Abstracts

RATIONALE: EEG is of limited help in the specific diagnosis of hereditary metabolic disorders (HMD). However, it can provide complementary functional information in the clinical work up of patients with HMD. We report clinical and EEG features of four patients with HMD.
METHODS: All patients presented with infantile encephalopathy, seizures, developmental delays, and/or autistic features. In addition to EEG and MRI, a thorough metabolic work up was performed in all patients. Muscle biopsy was done in one patient.

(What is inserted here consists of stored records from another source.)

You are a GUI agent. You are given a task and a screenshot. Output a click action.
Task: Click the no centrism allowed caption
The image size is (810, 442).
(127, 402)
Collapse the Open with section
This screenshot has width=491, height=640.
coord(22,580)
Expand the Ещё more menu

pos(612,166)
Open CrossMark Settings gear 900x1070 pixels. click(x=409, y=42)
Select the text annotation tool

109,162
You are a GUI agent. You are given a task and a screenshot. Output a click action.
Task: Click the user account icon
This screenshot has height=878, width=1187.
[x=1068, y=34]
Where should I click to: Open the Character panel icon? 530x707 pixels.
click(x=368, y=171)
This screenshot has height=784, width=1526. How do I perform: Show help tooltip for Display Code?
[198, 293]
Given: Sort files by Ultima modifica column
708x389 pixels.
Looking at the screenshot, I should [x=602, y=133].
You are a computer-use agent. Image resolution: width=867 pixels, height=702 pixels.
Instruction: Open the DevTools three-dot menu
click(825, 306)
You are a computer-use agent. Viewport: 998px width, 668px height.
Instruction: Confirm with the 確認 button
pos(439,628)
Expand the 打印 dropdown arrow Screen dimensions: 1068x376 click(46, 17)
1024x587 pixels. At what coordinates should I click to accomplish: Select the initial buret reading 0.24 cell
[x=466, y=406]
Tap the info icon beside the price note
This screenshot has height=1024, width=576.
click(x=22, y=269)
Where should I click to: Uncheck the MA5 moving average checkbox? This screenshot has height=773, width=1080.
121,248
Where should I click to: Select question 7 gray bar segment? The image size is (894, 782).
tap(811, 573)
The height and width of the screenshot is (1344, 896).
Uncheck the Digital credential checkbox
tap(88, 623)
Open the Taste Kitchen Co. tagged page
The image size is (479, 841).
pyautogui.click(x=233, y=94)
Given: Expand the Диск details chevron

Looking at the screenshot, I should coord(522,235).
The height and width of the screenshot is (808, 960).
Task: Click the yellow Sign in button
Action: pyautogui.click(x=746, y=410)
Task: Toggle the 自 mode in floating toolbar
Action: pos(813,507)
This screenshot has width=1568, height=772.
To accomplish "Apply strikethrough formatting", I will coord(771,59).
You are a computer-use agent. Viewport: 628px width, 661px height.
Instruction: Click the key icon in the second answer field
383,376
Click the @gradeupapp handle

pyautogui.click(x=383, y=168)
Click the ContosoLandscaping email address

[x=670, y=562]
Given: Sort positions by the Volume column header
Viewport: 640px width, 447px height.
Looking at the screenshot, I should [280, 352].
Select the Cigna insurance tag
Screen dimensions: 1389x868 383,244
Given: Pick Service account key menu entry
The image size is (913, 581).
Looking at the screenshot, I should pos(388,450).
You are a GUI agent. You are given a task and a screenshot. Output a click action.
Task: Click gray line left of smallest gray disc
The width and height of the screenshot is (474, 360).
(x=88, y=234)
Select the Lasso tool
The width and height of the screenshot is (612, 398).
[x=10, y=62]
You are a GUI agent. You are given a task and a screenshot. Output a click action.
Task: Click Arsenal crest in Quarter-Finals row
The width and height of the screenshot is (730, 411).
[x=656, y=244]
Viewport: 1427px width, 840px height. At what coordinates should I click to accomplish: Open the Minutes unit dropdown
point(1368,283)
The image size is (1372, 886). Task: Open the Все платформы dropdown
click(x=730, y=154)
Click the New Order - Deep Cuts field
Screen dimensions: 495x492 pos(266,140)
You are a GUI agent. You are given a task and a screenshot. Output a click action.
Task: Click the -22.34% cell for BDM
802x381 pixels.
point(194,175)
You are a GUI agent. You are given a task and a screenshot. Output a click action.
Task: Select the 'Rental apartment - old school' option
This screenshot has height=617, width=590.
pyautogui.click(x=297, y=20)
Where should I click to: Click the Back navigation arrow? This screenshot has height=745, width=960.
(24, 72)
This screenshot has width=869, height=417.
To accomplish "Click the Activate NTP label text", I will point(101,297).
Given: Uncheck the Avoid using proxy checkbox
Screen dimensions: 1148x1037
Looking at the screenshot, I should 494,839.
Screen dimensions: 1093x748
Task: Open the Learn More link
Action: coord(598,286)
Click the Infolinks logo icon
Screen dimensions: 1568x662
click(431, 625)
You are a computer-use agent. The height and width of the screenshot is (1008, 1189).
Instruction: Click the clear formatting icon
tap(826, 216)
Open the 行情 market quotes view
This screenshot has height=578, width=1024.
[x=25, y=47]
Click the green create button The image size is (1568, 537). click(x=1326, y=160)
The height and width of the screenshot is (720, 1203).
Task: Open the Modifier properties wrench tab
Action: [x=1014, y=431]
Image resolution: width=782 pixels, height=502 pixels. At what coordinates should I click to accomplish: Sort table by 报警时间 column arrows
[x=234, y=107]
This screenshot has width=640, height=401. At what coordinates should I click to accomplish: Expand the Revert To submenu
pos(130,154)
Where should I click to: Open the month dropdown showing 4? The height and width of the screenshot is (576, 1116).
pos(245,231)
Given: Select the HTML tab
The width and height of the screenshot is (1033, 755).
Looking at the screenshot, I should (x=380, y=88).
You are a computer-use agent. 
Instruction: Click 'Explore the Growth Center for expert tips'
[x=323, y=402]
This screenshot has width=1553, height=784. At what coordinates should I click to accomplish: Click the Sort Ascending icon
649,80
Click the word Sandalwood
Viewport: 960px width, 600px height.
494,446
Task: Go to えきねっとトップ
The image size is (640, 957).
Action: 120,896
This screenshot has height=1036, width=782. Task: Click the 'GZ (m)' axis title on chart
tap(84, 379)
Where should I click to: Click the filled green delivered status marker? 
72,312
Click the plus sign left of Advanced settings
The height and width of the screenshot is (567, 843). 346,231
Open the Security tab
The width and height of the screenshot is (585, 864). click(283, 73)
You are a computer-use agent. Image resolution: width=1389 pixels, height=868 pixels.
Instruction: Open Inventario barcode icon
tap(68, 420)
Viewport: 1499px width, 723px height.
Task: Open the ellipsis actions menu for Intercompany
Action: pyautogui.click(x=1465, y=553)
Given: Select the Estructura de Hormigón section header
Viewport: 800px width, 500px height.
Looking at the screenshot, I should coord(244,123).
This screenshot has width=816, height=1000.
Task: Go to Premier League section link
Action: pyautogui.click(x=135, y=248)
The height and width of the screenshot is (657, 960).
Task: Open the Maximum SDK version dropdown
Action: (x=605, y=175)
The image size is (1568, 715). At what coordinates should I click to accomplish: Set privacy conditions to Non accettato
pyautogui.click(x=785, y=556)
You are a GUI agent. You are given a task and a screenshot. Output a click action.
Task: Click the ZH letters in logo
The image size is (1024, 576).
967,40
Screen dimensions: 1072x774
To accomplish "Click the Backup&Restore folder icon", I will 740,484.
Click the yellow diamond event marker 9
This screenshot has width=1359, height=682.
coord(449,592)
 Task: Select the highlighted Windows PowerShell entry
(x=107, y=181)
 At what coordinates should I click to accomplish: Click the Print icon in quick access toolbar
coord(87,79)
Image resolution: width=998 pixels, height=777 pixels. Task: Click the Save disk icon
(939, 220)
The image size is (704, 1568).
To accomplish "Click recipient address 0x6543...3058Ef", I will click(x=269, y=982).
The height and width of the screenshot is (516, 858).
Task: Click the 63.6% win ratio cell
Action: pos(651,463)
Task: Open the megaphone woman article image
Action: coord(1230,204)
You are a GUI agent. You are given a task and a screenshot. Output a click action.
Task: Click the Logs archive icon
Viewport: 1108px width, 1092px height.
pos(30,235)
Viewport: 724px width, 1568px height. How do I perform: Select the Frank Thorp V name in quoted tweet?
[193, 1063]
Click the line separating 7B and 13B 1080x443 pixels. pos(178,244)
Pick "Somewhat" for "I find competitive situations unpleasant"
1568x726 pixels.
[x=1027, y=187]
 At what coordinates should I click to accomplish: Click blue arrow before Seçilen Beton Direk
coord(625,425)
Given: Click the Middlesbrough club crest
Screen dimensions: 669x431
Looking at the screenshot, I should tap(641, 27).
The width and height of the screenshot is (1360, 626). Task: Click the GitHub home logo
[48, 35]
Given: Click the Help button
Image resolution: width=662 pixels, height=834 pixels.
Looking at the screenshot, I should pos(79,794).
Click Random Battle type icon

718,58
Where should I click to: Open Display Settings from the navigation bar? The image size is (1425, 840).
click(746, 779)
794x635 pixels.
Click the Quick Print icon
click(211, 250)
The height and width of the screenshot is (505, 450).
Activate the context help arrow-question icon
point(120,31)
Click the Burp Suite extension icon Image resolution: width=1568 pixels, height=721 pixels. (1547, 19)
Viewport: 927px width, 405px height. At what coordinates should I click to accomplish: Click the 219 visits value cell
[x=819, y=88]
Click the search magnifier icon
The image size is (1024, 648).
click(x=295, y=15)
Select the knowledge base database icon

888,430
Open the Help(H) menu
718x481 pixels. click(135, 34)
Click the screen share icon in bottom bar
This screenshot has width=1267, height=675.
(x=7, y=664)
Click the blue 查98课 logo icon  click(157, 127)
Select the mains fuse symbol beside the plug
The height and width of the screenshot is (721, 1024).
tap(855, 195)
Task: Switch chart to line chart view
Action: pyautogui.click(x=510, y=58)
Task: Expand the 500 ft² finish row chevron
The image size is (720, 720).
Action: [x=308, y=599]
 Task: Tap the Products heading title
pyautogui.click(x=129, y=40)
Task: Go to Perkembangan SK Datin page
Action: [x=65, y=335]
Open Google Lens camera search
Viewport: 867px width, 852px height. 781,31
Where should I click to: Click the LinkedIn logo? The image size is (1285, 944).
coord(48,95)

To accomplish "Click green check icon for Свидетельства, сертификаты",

RESULTS: The first patient was a 3 year old boy with profound developmental delays, autistic features and seizures starting at 7 months of age. Physical exam was remarkable for microcephaly, growth retardation, and ichthyosis. EEG showed bilateral independent spikes in both hemispheres with left posterior region being the most active focus. Most striking finding was generalized bursts of high amplitude spikes followed by suppression periods. Examination of the CSF showed very low serine level. Skin fibroblasts were obtained for enzyme analysis, and the patient was placed on serine supplement. EEG showed improvement with decreased duration and frequency of bursts compared to pre-treatment EEG. The second patient was a 6 month old boy with seizures and developmental delays. Organic acid analysis in urine revealed increased glyceric acid excretion. Analysis of the optical form of glyceric acid by spectropolarimetry supported the diagnosis of D-glyceric aciduria. EEG showed hypsarrhythmia. MRI showed white matter lesions with cerebral atrophy particularly in the frontotemporal regions, and reversible abnormalities in the mesencephalon, thalami, and globus pallidi resolving after fructose restriction in diet, along with improvement of the EEG. The third patient was an 8 month old girl, diagnosed with Leigh Syndrome. She was placed on vitamins, coenzyme Q, and carnitine, and received anticonvulsants. EEG showed burst-suppression pattern with bursting most prominent over the posterior regions. The fourth patient was diagnosed with biotinidase deficiency at 3 months of age. EEG showed burst-suppression pattern similar to the patient with Leigh Syndrome. She was placed on biotin, and follow up EEG at 9 months showed background slowing, and burst-suppression pattern disappeared.
CONCLUSIONS: EEG may be helpful in the assessment of response to treatment in patients with HMD. Burst-suppression pattern can be seen in relatively rare and newly recognized HMD. EEG may help early detection of deterioration or improvement in patients with HMD as an additional tool to evaluation of clinical features, and neuroimaging studies.